There we stood at "attention" as he walked behind us for what seemed to be an inspection. So far so good. No problems, until I felt a sudden jerk on my right hand. I surmised that he was inspecting my M-1. But no. He emphatically let me know that losing my piece to the enemy more than likely spelled certain death. The importance of keeping a tight grip on my piece became firmly implanted the very moment my weapon was suddenly jerked from my right hand. That began to center my thinking on events in my younger years.
One example was being recognized by my sixth-grade teacher, Mr. Calderhead, as having the strongest handshake grip in the class. Example two was understanding the fact that my great grandfather was an inventor and efficiency expert in the construction industry. Among his credentials was the invention of the cement truck which stemmed from his surmising that cement could be prepared while en route to a work site.
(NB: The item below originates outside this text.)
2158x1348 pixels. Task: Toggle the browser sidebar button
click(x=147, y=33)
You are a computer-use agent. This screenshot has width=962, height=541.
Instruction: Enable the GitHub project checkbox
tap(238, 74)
I so admired his worthy traits that I began adopting two of them -- efficiency and multitasking.The end result was landing entry level jobs at JCPenney followed by Target.
But there was a much larger payoff swimming around in the dark shadows of my head that had not come to light. My life to this point was peppered with various forms of child abuse and traumatic experiences that directly affected my emotional well being and control issues. Like the sudden brightness from a light bulb that had just been turned on, I realized that having a firm grip on my M-1 could be applied on my complex PTSD triggers by merely using the same technique that I will label replacement thoughts -- responding to every emotion, thought and trigger with a strong "grip."
Would this take practice? Oh yes. But the result was a sense of freedom when I realized that those unwanted patterns of old destructive thoughts would no longer be welcome. Placing a firm grip of resolve on living the life I want and deserve became the current reality. Letting go of the unwanted trash would now be much easier.
Realizing I still possess that strong grip from so many years ago has returned in full force, allowing me to be the real me to pursue traits and talents that had been locked and hidden. No one will ever take my mental M-1s away again.